◆ **TASK BRIEF**
From the line containing "You are a computer-use agent. The" to the last line of the records, please reproduce every line exactly and nothing more.

◆ **MATERIAL SUPPLIED**
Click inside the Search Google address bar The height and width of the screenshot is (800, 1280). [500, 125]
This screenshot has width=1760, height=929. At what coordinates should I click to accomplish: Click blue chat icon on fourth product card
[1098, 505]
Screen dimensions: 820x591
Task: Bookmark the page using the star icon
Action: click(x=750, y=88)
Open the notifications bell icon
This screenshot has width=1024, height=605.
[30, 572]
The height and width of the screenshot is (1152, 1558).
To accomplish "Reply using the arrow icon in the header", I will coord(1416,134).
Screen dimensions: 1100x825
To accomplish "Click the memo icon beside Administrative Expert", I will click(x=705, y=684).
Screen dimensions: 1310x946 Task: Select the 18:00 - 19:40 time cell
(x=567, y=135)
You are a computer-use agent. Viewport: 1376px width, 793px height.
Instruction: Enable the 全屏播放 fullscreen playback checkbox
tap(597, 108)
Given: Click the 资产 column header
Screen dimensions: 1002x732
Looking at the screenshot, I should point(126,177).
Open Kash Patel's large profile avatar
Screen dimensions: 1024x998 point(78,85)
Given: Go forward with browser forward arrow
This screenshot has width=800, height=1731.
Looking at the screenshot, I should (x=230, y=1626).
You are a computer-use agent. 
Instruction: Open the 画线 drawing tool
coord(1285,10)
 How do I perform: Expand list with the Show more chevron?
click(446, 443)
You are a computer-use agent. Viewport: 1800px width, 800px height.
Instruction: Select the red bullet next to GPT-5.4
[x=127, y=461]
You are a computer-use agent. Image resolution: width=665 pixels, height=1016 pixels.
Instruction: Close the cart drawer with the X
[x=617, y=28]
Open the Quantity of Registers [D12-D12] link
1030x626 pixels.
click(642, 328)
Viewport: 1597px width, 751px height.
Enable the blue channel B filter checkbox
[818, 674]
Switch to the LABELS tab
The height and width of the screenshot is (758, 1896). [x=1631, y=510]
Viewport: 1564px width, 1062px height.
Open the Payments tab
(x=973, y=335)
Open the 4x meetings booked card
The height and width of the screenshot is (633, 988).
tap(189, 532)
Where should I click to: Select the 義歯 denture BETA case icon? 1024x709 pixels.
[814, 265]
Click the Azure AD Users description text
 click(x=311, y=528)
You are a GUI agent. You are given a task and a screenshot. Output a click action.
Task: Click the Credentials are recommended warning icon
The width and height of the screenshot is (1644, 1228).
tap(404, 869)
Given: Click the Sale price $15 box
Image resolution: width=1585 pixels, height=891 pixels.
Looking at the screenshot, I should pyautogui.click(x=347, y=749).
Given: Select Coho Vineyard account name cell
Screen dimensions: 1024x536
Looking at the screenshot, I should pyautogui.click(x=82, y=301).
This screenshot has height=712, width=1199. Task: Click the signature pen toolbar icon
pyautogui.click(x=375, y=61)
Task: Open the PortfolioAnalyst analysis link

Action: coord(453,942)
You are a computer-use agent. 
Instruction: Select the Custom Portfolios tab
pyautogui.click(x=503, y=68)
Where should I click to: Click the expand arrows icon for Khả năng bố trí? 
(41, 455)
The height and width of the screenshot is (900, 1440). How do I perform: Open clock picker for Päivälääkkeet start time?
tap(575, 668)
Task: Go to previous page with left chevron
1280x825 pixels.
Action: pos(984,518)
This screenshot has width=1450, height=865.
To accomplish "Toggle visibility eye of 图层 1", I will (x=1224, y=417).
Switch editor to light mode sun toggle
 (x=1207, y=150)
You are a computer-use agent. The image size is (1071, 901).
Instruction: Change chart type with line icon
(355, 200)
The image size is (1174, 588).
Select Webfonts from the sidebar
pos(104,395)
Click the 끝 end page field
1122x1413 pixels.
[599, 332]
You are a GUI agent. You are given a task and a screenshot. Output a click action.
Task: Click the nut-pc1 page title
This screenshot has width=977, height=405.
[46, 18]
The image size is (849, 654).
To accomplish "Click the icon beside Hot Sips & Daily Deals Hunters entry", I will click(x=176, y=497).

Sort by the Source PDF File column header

◆ **SOLUTION**
You are a computer-use agent. The image size is (1071, 901).
Instruction: Change chart type with line icon
(355, 200)
The image size is (1174, 588).
Select Webfonts from the sidebar
pos(104,395)
Click the 끝 end page field
1122x1413 pixels.
[599, 332]
You are a GUI agent. You are given a task and a screenshot. Output a click action.
Task: Click the nut-pc1 page title
This screenshot has width=977, height=405.
[46, 18]
The image size is (849, 654).
To accomplish "Click the icon beside Hot Sips & Daily Deals Hunters entry", I will click(x=176, y=497).

Sort by the Source PDF File column header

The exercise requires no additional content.